But at whatever inconvenience to his courtiers Henry carried out his own purposes, and kept pace with the enormous mass of business that came to him. In all his hurried journeys we see busy royal clerks scribbling away at each halt charters, grants, letters patent and letters close, the king too fighting, riding, dictating, signing, sometimes dating his letters from three places on the same day. A travelling king such as this was well known to all his people. He was no constitutional fiction, but a living man; his character, his look and presence, his oaths and jests, his wrath, all were noted and talked over; the chroniclers who followed his court with their gossip and their graver news spread the knowledge of his doings. A new sense of law and justice grew up under a sovereign who himself journeyed through the length and breadth of the land, subduing the unruly, hearing pleas, revising unjust sentences, drawing up charters with his own hand, setting the machinery of government to work from end to end of England. More than this, the king himself had learned to know his people.
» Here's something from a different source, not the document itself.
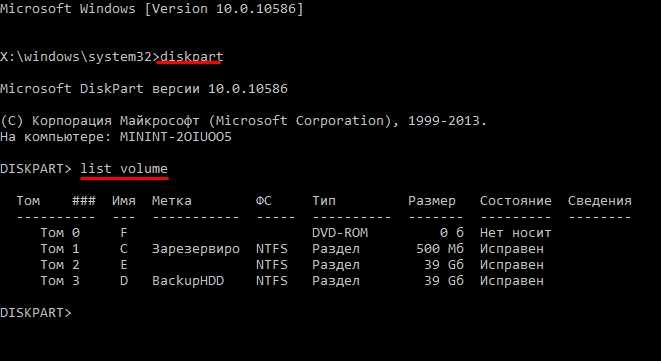
Task: Select the Том 1 row number
Action: (x=60, y=249)
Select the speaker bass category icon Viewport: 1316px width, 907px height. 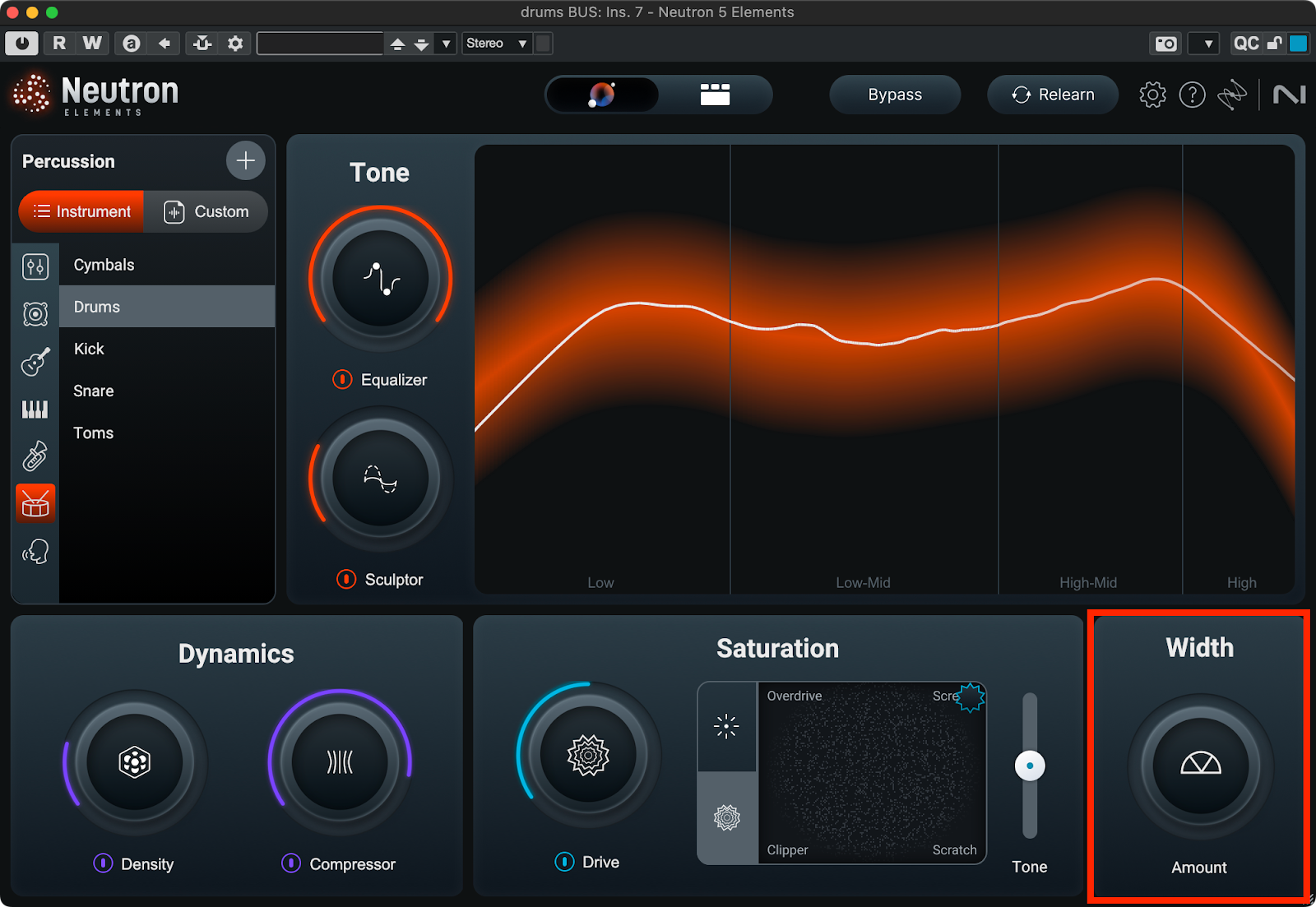(x=35, y=313)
He had seen for himself the castles of the barons, the huts of the peasants, the little villages in the clearings; he had seen the sheriff sitting in the shire court, the lord of the manor doing justice in his “hall-moot,” the bishop and archdeacon dispensing the law in the church courts. By his sudden journeys, his unexpected movements and rapid change of plans, he arrived at the very moment and the very place where no one looked for him; nothing was safe from his eye and ear; no false sheriff or rebellious lord could be sure when his terrible master might be at his doors. Foreigner as the king was, there was soon no Englishman who knew the affairs of his kingdom so well. His penetrating curiosity, his wide experience, his practised judgment, rapidly made him one of the most sagacious administrators and wisest legislators that ever guided England in a very critical moment of her history; and when he finally drew up his system of reform there was not a single point of principle in it from which he or his successors found it necessary afterwards to draw back.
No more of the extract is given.